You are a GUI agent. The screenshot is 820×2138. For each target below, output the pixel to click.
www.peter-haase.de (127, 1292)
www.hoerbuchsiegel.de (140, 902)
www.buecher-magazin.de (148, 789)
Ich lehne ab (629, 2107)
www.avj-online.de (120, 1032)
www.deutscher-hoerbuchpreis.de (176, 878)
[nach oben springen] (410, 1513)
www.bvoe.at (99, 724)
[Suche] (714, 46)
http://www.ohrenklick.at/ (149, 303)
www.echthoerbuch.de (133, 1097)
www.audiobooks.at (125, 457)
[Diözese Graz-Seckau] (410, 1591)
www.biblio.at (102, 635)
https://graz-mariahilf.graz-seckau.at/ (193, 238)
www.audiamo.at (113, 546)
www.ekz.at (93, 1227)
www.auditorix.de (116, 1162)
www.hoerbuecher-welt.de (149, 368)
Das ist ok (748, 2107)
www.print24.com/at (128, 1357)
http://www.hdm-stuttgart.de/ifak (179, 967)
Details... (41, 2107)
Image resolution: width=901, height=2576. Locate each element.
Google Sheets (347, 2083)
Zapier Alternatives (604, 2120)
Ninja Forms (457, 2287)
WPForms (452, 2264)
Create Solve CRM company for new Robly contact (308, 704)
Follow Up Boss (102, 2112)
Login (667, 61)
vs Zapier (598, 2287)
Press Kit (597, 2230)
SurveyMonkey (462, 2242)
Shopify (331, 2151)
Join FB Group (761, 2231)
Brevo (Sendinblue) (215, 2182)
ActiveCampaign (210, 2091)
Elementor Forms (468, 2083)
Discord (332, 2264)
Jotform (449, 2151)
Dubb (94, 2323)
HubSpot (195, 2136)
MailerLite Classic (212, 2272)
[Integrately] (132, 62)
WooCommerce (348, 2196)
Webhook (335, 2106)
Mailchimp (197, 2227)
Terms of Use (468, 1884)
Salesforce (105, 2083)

§ §

• WHAT YOU SHOULD DO
Where a line of the material above holds the string "each", copy that line.

• RESPONSE BOX
You are a GUI agent. The screenshot is 820×2138. For each target below, output the pixel to click.
Image resolution: width=901, height=2576. Locate each element.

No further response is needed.